→ Request
Lay out the listing as a numbered list, from its first line through the line containing "Pick the Other", both included. Leave out blank lines.

→ Raw records
________________________

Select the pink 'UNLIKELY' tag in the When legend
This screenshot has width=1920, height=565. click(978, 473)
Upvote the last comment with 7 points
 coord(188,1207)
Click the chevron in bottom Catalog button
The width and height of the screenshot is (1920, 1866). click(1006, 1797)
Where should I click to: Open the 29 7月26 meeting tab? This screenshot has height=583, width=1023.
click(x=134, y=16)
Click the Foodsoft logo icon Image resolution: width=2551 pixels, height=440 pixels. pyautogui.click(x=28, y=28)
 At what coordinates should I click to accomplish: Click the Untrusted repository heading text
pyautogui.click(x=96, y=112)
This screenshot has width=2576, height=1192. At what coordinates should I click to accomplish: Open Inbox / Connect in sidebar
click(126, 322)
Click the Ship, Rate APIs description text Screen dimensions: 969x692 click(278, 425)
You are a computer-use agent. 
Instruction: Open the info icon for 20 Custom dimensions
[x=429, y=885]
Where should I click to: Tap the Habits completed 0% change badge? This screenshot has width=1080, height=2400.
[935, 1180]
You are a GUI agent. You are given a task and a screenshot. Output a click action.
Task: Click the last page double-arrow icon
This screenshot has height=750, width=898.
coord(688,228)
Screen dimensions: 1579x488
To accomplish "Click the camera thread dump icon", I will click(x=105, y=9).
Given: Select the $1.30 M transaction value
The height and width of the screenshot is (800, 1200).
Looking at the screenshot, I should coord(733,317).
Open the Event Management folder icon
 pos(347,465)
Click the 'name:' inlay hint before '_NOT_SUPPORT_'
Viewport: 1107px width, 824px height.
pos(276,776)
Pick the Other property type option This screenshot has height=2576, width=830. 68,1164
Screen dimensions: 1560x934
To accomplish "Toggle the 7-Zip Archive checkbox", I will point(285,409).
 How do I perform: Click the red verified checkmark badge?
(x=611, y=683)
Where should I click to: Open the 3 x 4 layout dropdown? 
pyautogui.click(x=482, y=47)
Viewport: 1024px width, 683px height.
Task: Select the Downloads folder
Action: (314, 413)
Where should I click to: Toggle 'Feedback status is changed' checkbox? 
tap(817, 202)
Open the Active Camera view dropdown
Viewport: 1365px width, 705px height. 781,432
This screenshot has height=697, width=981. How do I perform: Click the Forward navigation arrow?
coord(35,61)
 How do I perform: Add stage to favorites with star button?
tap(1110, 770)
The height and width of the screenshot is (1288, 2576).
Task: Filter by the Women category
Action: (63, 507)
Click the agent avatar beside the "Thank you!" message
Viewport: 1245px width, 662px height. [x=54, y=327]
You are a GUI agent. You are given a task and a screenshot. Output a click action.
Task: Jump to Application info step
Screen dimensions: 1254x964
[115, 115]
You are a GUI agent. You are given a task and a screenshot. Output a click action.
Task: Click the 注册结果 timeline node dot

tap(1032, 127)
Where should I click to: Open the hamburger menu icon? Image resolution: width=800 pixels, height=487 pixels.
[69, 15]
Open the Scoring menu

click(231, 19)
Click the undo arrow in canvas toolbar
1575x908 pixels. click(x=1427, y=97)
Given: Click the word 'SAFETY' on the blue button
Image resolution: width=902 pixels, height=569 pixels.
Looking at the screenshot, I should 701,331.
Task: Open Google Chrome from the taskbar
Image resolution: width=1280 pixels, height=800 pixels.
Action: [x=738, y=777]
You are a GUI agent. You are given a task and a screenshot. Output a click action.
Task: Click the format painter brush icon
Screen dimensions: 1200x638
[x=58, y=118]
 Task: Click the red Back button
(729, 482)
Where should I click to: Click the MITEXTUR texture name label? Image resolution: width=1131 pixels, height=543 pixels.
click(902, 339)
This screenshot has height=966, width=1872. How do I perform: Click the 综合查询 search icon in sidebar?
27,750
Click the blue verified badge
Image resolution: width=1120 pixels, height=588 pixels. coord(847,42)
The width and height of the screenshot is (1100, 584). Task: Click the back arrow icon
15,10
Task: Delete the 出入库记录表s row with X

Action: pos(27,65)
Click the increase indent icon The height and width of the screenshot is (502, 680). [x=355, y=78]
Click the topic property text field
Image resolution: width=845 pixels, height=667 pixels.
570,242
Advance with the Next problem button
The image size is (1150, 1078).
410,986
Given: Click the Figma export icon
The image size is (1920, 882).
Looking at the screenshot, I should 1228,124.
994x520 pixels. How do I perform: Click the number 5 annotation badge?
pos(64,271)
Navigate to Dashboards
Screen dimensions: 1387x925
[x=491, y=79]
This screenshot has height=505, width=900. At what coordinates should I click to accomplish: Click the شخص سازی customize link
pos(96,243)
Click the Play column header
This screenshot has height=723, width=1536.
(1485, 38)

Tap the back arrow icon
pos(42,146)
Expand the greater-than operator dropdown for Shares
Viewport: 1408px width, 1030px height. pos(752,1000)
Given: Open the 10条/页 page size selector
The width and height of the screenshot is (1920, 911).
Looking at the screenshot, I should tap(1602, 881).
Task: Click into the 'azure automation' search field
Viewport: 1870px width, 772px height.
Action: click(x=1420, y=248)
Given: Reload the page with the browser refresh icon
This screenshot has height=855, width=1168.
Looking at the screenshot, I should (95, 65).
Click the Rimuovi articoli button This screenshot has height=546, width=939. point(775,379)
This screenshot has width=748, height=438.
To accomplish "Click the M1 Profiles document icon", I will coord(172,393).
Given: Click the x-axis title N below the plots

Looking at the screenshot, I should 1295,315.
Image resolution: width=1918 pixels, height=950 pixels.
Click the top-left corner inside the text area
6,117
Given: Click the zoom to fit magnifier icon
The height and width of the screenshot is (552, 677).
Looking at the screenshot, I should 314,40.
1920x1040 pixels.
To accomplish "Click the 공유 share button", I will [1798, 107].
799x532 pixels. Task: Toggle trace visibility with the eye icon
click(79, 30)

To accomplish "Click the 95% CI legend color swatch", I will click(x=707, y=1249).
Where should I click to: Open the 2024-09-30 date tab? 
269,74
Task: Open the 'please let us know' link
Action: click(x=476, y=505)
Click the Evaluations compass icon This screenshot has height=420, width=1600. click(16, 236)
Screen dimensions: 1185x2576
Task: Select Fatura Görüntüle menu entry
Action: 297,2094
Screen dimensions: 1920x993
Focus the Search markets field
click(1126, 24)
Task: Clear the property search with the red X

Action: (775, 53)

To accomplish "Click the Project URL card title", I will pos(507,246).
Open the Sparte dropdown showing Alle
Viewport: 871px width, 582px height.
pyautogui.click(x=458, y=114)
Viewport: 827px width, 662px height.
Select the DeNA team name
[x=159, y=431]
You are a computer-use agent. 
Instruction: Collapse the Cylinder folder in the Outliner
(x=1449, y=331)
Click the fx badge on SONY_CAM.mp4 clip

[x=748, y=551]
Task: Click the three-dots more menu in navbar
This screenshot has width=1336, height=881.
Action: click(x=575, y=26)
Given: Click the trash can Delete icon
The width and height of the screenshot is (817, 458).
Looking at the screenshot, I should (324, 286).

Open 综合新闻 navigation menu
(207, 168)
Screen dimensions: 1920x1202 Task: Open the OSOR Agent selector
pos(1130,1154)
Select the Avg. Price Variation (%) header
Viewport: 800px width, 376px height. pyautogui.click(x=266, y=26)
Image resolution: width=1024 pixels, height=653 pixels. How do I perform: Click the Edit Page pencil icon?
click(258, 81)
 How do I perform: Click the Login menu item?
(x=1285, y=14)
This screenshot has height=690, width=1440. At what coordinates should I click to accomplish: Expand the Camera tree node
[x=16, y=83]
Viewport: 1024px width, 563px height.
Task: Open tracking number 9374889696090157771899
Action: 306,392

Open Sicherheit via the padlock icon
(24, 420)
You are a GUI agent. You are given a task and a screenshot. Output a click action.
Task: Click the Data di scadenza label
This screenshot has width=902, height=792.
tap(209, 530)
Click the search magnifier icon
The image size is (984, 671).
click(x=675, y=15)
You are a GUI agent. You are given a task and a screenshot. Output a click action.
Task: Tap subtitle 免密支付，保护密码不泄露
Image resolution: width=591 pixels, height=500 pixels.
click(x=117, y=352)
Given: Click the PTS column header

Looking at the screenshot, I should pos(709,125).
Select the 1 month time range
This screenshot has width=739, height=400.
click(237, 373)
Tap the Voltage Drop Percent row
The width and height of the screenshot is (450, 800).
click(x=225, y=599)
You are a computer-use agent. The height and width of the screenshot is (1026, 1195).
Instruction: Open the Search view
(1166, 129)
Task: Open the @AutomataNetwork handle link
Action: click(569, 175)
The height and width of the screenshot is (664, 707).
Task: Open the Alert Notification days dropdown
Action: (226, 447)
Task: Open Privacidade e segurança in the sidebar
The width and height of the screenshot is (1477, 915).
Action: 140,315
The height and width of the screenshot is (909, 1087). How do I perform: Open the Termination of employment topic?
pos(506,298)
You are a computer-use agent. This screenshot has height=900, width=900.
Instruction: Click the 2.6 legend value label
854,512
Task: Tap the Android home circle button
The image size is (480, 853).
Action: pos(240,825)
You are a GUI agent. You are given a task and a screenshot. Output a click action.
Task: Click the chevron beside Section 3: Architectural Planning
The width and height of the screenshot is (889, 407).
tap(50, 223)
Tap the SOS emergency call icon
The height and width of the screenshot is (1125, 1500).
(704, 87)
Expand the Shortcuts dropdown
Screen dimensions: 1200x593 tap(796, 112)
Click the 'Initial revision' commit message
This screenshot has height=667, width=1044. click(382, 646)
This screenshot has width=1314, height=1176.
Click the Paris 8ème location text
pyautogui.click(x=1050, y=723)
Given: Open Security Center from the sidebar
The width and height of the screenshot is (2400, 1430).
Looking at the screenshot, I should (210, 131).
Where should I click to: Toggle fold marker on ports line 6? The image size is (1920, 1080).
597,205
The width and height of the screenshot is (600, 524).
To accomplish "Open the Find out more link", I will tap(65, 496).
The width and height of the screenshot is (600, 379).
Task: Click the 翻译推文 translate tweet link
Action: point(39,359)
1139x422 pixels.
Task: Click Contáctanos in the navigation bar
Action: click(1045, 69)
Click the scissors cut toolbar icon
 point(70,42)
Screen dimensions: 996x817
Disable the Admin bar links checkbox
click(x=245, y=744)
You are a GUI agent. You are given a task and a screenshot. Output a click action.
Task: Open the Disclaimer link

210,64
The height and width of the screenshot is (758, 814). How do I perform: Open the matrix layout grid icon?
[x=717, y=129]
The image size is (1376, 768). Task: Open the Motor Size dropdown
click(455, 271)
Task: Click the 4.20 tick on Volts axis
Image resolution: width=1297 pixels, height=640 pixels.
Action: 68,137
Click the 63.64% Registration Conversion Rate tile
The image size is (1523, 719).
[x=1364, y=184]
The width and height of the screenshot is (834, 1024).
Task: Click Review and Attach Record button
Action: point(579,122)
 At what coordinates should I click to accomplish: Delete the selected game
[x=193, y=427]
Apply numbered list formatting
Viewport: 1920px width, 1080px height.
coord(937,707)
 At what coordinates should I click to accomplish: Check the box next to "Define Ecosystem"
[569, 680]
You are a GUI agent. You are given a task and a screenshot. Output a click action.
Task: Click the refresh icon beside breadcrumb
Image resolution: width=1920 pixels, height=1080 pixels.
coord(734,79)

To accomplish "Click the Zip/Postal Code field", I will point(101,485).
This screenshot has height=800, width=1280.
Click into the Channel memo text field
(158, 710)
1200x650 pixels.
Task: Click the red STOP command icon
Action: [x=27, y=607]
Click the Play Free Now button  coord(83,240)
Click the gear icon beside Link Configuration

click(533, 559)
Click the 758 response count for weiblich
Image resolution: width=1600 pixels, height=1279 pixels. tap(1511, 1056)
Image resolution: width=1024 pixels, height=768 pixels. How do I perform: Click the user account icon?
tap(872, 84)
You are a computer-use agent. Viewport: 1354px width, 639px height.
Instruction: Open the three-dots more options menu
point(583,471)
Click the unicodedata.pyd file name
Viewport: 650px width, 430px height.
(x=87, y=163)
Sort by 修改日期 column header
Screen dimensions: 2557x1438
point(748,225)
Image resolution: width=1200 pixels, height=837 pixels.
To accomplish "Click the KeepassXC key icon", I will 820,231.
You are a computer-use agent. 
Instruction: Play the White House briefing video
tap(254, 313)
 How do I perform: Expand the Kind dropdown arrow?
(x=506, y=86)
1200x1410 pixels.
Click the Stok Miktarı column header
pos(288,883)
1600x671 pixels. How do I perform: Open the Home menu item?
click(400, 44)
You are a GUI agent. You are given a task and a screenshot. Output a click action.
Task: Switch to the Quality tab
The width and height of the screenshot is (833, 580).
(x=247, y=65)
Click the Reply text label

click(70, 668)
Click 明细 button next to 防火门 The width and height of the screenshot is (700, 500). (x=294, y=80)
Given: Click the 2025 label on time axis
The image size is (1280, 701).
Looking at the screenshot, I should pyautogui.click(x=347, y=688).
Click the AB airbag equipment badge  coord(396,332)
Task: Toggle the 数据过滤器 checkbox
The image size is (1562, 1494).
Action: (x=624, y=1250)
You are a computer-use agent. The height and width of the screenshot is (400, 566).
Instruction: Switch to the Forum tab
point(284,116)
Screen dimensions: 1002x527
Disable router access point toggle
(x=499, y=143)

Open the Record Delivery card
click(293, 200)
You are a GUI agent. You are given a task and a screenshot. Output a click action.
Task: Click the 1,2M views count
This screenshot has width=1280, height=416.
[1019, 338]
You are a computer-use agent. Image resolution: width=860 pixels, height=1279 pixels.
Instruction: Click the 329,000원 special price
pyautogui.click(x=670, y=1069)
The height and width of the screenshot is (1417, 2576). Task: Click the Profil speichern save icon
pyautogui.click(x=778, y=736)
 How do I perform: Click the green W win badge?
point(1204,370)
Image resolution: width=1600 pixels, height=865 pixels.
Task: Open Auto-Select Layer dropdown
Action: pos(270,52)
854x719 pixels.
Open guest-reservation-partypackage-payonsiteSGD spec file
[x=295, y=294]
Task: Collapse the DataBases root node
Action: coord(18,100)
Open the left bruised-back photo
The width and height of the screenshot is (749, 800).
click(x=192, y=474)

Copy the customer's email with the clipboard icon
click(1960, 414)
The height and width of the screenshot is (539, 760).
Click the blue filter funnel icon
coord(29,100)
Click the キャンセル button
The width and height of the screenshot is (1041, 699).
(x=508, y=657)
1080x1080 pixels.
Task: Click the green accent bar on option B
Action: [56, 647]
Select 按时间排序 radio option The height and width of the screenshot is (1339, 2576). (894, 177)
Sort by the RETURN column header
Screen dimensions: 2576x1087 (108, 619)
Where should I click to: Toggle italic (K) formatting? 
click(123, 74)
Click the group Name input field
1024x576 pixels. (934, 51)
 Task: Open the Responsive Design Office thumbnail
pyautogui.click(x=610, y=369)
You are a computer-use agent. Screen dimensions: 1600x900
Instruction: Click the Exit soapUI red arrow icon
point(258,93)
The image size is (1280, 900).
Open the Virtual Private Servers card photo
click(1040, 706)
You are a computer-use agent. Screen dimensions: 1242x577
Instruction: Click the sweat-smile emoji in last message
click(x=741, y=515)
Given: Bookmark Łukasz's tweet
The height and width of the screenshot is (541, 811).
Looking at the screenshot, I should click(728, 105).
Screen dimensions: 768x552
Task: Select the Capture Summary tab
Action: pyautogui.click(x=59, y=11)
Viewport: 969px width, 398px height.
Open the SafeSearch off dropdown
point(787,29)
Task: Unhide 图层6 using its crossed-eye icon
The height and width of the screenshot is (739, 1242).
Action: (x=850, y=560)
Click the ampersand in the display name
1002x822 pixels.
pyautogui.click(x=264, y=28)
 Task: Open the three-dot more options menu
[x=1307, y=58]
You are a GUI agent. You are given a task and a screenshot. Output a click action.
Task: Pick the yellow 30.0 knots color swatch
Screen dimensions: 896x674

________________________

→ Final result
1. Select the pink 'UNLIKELY' tag in the When legend
2. This screenshot has width=1920, height=565. click(978, 473)
3. Upvote the last comment with 7 points
4.  coord(188,1207)
5. Click the chevron in bottom Catalog button
6. The width and height of the screenshot is (1920, 1866). click(1006, 1797)
7. Where should I click to: Open the 29 7月26 meeting tab? This screenshot has height=583, width=1023.
8. click(x=134, y=16)
9. Click the Foodsoft logo icon Image resolution: width=2551 pixels, height=440 pixels. pyautogui.click(x=28, y=28)
10.  At what coordinates should I click to accomplish: Click the Untrusted repository heading text
11. pyautogui.click(x=96, y=112)
12. This screenshot has width=2576, height=1192. At what coordinates should I click to accomplish: Open Inbox / Connect in sidebar
13. click(126, 322)
14. Click the Ship, Rate APIs description text Screen dimensions: 969x692 click(278, 425)
15. You are a computer-use agent. 
16. Instruction: Open the info icon for 20 Custom dimensions
17. [x=429, y=885]
18. Where should I click to: Tap the Habits completed 0% change badge? This screenshot has width=1080, height=2400.
19. [935, 1180]
20. You are a GUI agent. You are given a task and a screenshot. Output a click action.
21. Task: Click the last page double-arrow icon
22. This screenshot has height=750, width=898.
23. coord(688,228)
24. Screen dimensions: 1579x488
25. To accomplish "Click the camera thread dump icon", I will click(x=105, y=9).
26. Given: Select the $1.30 M transaction value
27. The height and width of the screenshot is (800, 1200).
28. Looking at the screenshot, I should coord(733,317).
29. Open the Event Management folder icon
30.  pos(347,465)
31. Click the 'name:' inlay hint before '_NOT_SUPPORT_'
32. Viewport: 1107px width, 824px height.
33. pos(276,776)
34. Pick the Other property type option This screenshot has height=2576, width=830. 68,1164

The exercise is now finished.